*** Block opens ***

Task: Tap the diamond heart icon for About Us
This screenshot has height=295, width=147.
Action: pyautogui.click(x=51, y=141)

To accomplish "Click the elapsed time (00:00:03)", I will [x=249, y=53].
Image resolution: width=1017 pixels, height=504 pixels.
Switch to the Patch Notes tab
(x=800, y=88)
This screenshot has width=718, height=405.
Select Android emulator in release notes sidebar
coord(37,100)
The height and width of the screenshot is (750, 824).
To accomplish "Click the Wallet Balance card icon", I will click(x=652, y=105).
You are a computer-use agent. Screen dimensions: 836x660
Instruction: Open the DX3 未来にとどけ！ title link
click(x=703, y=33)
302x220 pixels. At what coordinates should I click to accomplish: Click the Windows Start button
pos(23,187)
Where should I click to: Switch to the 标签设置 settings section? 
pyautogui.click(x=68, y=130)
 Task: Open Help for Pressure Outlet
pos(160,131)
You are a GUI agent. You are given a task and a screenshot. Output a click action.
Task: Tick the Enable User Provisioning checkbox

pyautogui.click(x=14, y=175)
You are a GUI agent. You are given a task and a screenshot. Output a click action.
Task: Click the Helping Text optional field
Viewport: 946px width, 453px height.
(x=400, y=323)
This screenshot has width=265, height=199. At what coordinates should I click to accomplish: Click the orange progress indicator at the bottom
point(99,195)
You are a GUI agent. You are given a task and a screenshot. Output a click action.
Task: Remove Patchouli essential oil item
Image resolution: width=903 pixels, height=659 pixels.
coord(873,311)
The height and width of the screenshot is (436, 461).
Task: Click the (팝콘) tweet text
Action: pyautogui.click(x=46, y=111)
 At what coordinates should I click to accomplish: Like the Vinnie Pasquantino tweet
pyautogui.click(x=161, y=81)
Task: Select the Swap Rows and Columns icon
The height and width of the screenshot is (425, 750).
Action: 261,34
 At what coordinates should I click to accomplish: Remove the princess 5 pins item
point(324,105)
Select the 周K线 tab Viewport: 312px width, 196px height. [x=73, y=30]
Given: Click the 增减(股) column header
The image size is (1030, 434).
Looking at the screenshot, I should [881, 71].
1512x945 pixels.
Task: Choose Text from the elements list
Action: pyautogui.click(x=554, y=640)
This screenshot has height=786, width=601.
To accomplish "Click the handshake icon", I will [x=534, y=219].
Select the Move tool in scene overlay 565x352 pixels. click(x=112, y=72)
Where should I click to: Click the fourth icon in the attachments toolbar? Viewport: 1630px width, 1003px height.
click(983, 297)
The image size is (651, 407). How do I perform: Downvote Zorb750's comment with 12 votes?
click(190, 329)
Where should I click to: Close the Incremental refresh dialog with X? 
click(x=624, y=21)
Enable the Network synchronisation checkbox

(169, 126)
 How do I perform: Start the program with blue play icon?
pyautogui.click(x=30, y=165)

*** Block closes ***

TASK DESCRIPTION >> Write out the full listing, keeping every line exactly as it is.

RESPONSE AREA >>
Task: Tap the diamond heart icon for About Us
This screenshot has height=295, width=147.
Action: pyautogui.click(x=51, y=141)

To accomplish "Click the elapsed time (00:00:03)", I will [x=249, y=53].
Image resolution: width=1017 pixels, height=504 pixels.
Switch to the Patch Notes tab
(x=800, y=88)
This screenshot has width=718, height=405.
Select Android emulator in release notes sidebar
coord(37,100)
The height and width of the screenshot is (750, 824).
To accomplish "Click the Wallet Balance card icon", I will click(x=652, y=105).
You are a computer-use agent. Screen dimensions: 836x660
Instruction: Open the DX3 未来にとどけ！ title link
click(x=703, y=33)
302x220 pixels. At what coordinates should I click to accomplish: Click the Windows Start button
pos(23,187)
Where should I click to: Switch to the 标签设置 settings section? 
pyautogui.click(x=68, y=130)
 Task: Open Help for Pressure Outlet
pos(160,131)
You are a GUI agent. You are given a task and a screenshot. Output a click action.
Task: Tick the Enable User Provisioning checkbox

pyautogui.click(x=14, y=175)
You are a GUI agent. You are given a task and a screenshot. Output a click action.
Task: Click the Helping Text optional field
Viewport: 946px width, 453px height.
(x=400, y=323)
This screenshot has width=265, height=199. At what coordinates should I click to accomplish: Click the orange progress indicator at the bottom
point(99,195)
You are a GUI agent. You are given a task and a screenshot. Output a click action.
Task: Remove Patchouli essential oil item
Image resolution: width=903 pixels, height=659 pixels.
coord(873,311)
The height and width of the screenshot is (436, 461).
Task: Click the (팝콘) tweet text
Action: pyautogui.click(x=46, y=111)
 At what coordinates should I click to accomplish: Like the Vinnie Pasquantino tweet
pyautogui.click(x=161, y=81)
Task: Select the Swap Rows and Columns icon
The height and width of the screenshot is (425, 750).
Action: 261,34
 At what coordinates should I click to accomplish: Remove the princess 5 pins item
point(324,105)
Select the 周K线 tab Viewport: 312px width, 196px height. [x=73, y=30]
Given: Click the 增减(股) column header
The image size is (1030, 434).
Looking at the screenshot, I should [881, 71].
1512x945 pixels.
Task: Choose Text from the elements list
Action: pyautogui.click(x=554, y=640)
This screenshot has height=786, width=601.
To accomplish "Click the handshake icon", I will [x=534, y=219].
Select the Move tool in scene overlay 565x352 pixels. click(x=112, y=72)
Where should I click to: Click the fourth icon in the attachments toolbar? Viewport: 1630px width, 1003px height.
click(983, 297)
The image size is (651, 407). How do I perform: Downvote Zorb750's comment with 12 votes?
click(190, 329)
Where should I click to: Close the Incremental refresh dialog with X? 
click(x=624, y=21)
Enable the Network synchronisation checkbox

(169, 126)
 How do I perform: Start the program with blue play icon?
pyautogui.click(x=30, y=165)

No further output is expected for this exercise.